NVIDIA GF100 & Friends speculation

That'd certainly be a great achivement if the performance delta stays the same or goes up this generation. And AMD's PR been using their die sizes comparisions for several years now, yeah.

If those 470 benches are real, the performance delta would have just decreased by quite a lot, if not disappeared.
 
The post to which you're referring was a guess on his part, an unlikely one at that. We haven't seen ROPs clocked @ only 475MHz since the days of NV40.

GTX 470, potentially a $500 part, will not be out-performed by GTX 280, a part launched 21 months ago. It is illogical.

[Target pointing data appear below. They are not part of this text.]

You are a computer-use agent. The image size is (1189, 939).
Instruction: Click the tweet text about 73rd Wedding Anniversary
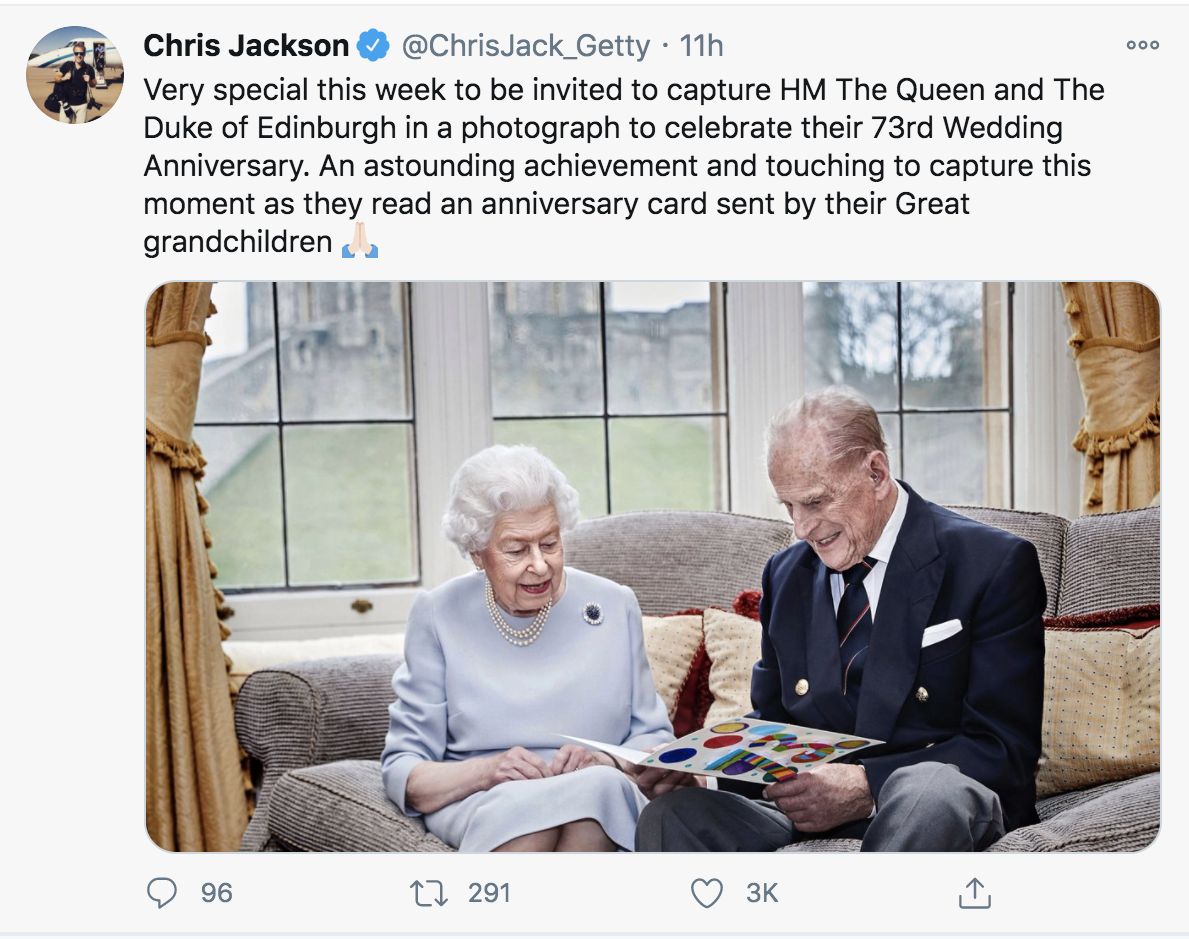602,128
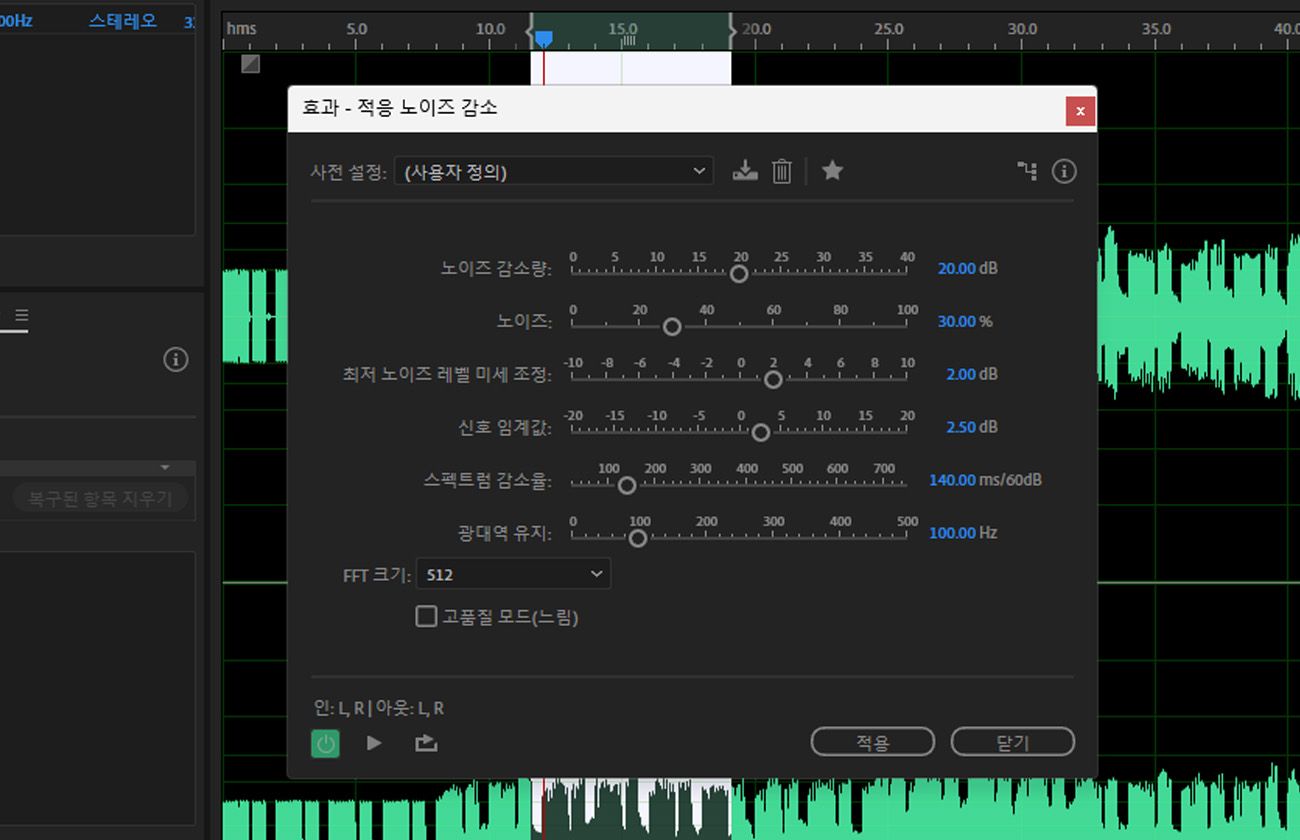Toggle the effect power button off
Image resolution: width=1300 pixels, height=840 pixels.
point(325,742)
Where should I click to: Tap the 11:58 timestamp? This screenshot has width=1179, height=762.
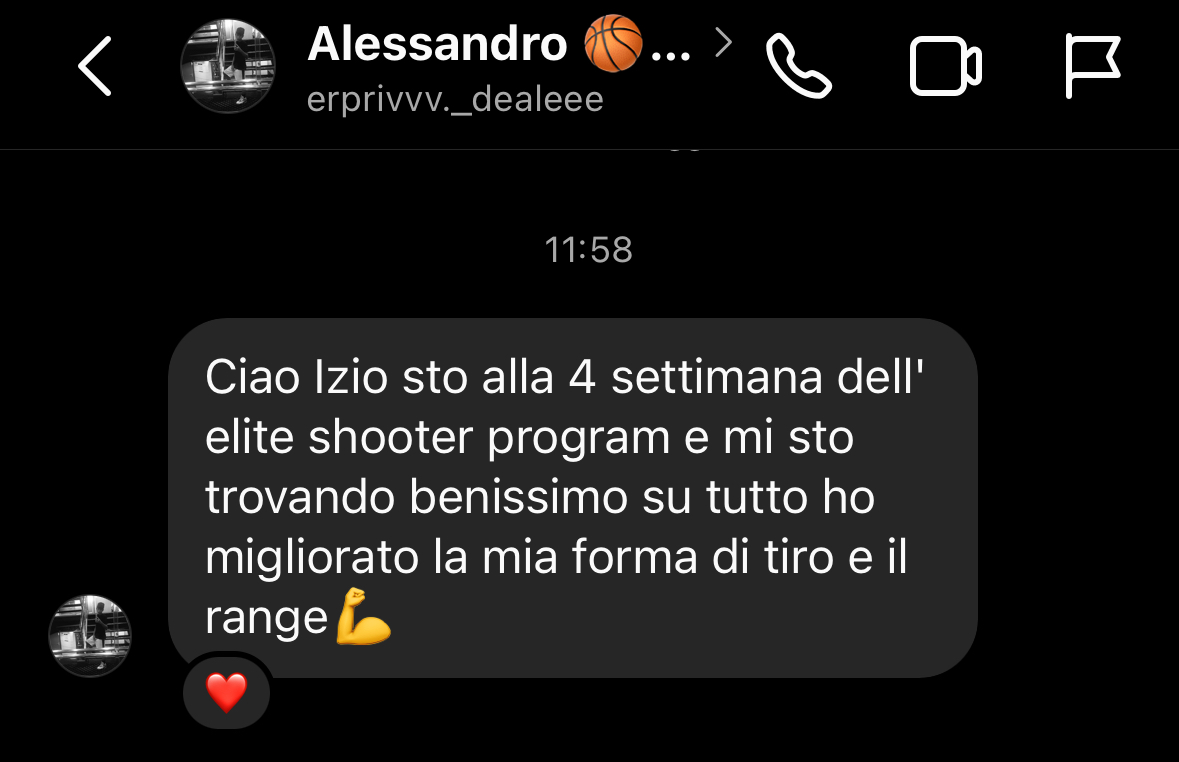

My post was based on Info I stand behind at the time. It is at all possible they increased the clocks for the ROPs. But at the time I posted, that was the info I had been given.
 
The 2*6pin conectors and 225W limit could be the reason :?:
But that would be a very lame reason :LOL:

could be a means to creating a limit to help differentiate the two GF100 products, after all who in their right mind would pay a premium for a top tier card when a lesser (lower cost) one could easily meet or match performance at a substantial savings ? maybe bu limiting available OCing (and thus mem bandwidth) the performance delta between the products will be well defined (enough to justify the cost increase)
 
3200 MHz seems pretty low even for the salvage part considering 5870 runs it at 4800MHz.

I think it's low too, but remember GF100 has more memory and a wider memory interface than Cypress so I wouldn't be surprised if the memory clock is somewhat lower. 50% is a bit much though.
 
My post was based on Info I stand behind at the time. It is at all possible they increased the clocks for the ROPs. But at the time I posted, that was the info I had been given.

As I said already, 475MHz is not a logical clockspeed for 2010-era ROPs on an IHV's Flagship SKU's salvage part.
 
As I said already, 475MHz is not a logical clockspeed for 2010-era ROPs on an IHV's Flagship SKU's salvage part.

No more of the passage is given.